There are 4 bolts on the top of the pump reservoir. 1 is different then the others. that is the fill port. check fluid level with the ram in the down position. like ght1098 said change the fluid to Meyer fluid, level should be 1" below fill port with lift ram in down position. wash out the 2 filters located at the bottom of the reservoir assembly under the 11/16 bolt heads. flush out the hoses and the angle cylinders. Total fluid should be a little less then 2 qts.


----------



## pedroplows (Oct 19, 2005)

*Thanks*

Thanks for the information. Not to sound stupid but how do you change and flush the system and rams. Do the rams have there own fills on them or are they fill from the pump? The screens that I should be cleaning how do I get to them? Does anyone have any diagrams or pictures. Like I said this is all very new to me, not very machanical but always willing to try. Thanks.

Nick
PedroPlows


----------



## Dwan (Mar 24, 2004)

Nick at the top of this screen is a sponser named Central Parts Warehouse which has good digrams for meyer plows.
To drain the rams they should be removed, remove the hoses, compress the rams to empty, then reinstall on plow and they will self fill from the pump when angled. after filling the rams recheck the fluid level in the pump, you will have to add a bit of fluid then.
check the CPW link for the digram of the e-47 for the location of the screens. If you still need help then let us know and I can post a picture of the e-47 with directions.

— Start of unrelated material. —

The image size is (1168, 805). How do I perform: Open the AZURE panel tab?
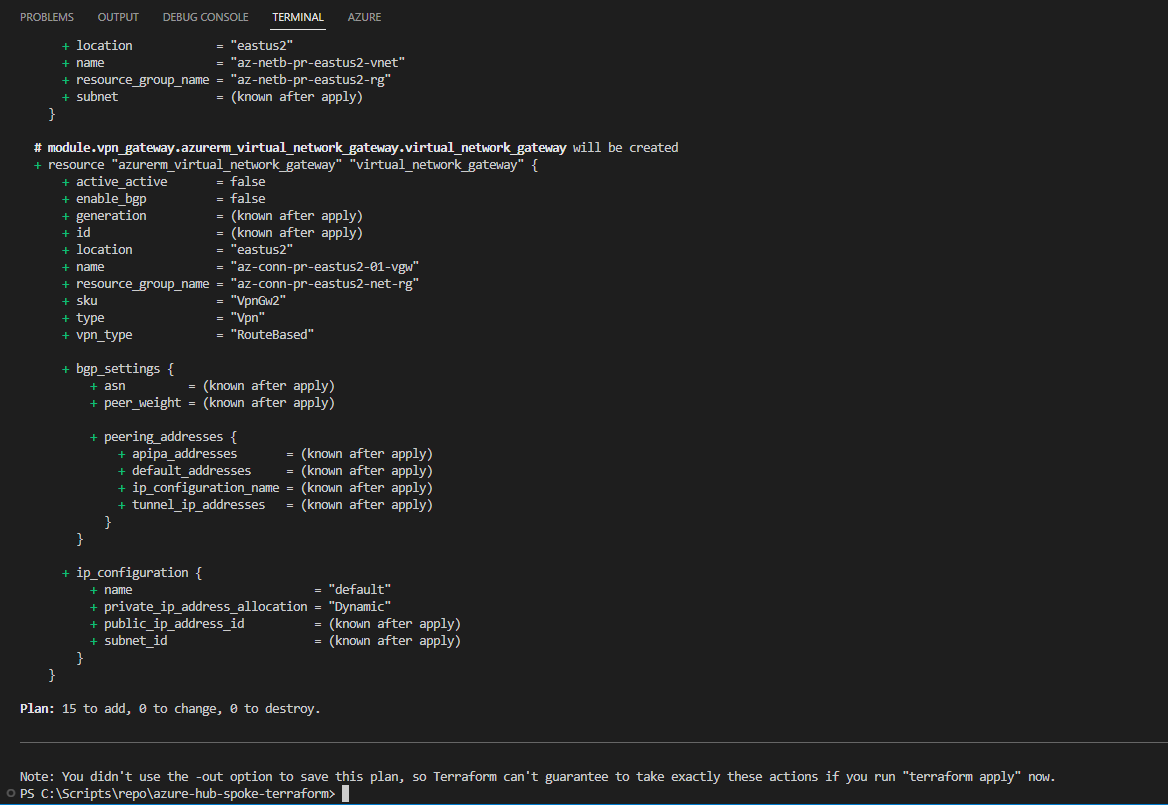[364, 17]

here is a link to the e-47 brake down 
http://www.centralparts.com/PDFs/Meyer/1-523 R17 NEW PA BLOCK.pdf

Dwan


----------



## Tomc (Dec 6, 2003)

Scroll up to the top of this page, click on the Meyer link, under service, download the repair manual. It will tell you how to service your pump.


----------



## pedroplows (Oct 19, 2005)

*Thanks*

Thanks once again. That was very helpful and I will try on my next days off. One last thing. My ram that pushes to the right tends to have trouble pushing the plow to the right after being angle to the far left. It does go after a while. Any ideas. Could this just be because it is low on fluid or something else. Thanks.

Nick
PedroPlows


----------



## Dwan (Mar 24, 2004)

Yes it could be because it is low on fluid. one way to check is to raise the plow all the way and try to angle it. if it does not angle then drop it to the ground and try again. if it angles then it is low on fluid. or you could drop the plow to the ground and remove the fill plug and just check for fluid.


----------



## ght1098 (Jan 31, 2005)

Could also be a bad Hyd coupler or "C" cartridge. Had problems with my old meyer last year, gave me fits  ended up being a coupler, they are cheap, probably just change them anyway.


----------